After the Nguyễn Văn Thiệu-Kỳ electoral victory, the military reform and reorganization effort became, if anything, more rather than less political. Kỳ's elaborate schemes to reorganize the Territorial Forces command foundered when Thắng proved reluctant to leave the Revolutionary Development Ministry. Angered by the complete failure of the organizational reform effort, Thắng charged that American advice repeatedly failed to take into consideration either the importance of personalities or the need for a greatly simplified chain of command and that American textbook command and staff procedures, the so-called Leavenworth solution, relied greatly on mutual cooperation and coordination, qualities normally absent in Saigon's politically oriented officer corps. If the Americans really wanted the revolutionary development effort to succeed, they had to put it under a single chief who would not be dependent on the whims of the corps and division commanders to get things done. Making General Phan Trọng Chinh a deputy Corps commander just because he was supposedly "a better pacifier than a fighter" was, Thắng felt, a farce. If Chinh was incompetent, then he ought to be fired. Although Thắng verbally agreed to accept the post of vice-chief for territorial security on the JGS, he remained minister of revolutionary development and never assumed his new staff duties. In November he submitted his resignation and was replaced by General Nguyễn Bảo Trị. Impatient and action-oriented, Thắng would have made a poor partner for the cautious and methodical Thiệu.
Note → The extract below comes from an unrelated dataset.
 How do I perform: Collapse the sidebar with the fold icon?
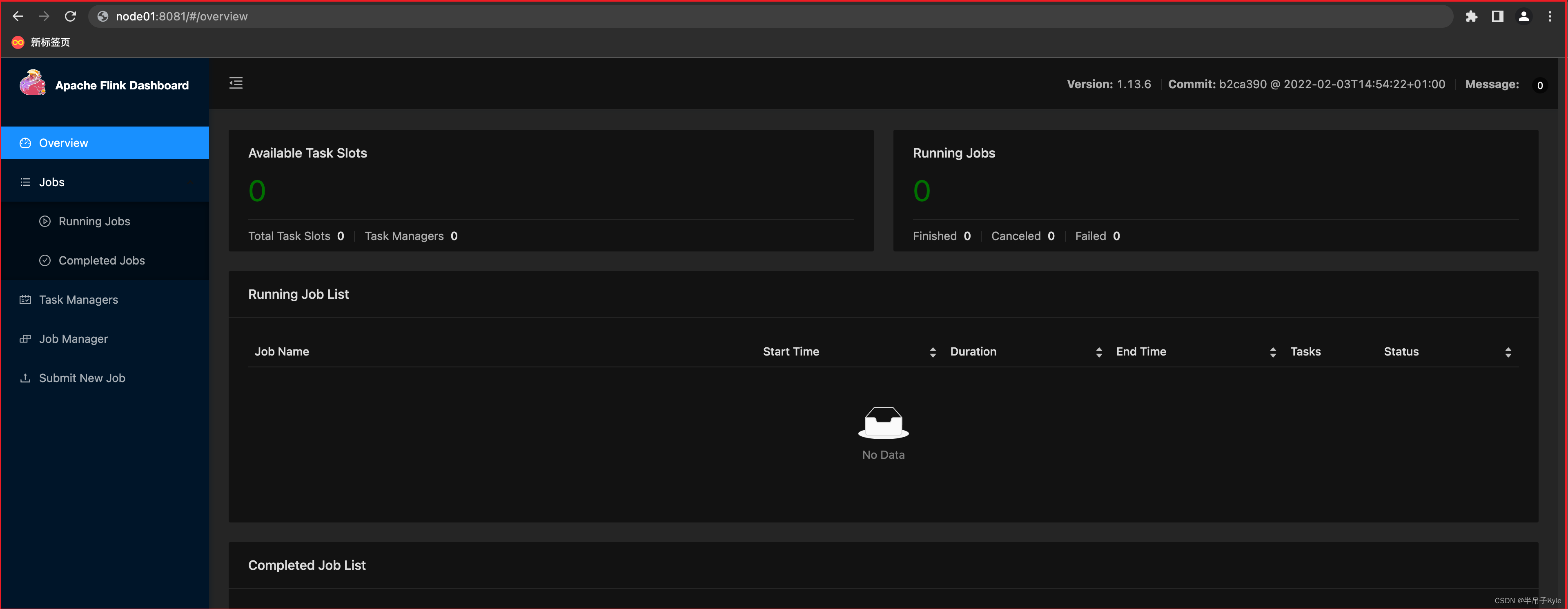point(236,83)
On 23 February 1968, following General Nguyễn Văn Mạnh's poor performance as commander of IV Corps during the Tet Offensive and despite supporting Thiệu politically, Thiệu surprisingly replaced him with Thắng. No friend of Thiệu, as revolutionary development minister, he had been habitually frustrated over Saigon's unwillingness to replace corrupt or ineffective officials and had complained loud and often about its neglect of area security. Now as a Corps commander, he had authority to clean up the Mekong Delta. Westmoreland was extremely pleased by the move, calling it "the most important single appointment that has been made in the last year," and for the next few months Thắng proved himself an able military leader as well as a competent civil administrator.

In early July 1968 Thiệu replaced him as IV Corps commander with Major general Nguyễn Viết Thanh.

In 1975, following the end of the war, Nguyễn Đức Thắng left South Vietnam, eventually settling in Greenwich, Connecticut. He died in 2019.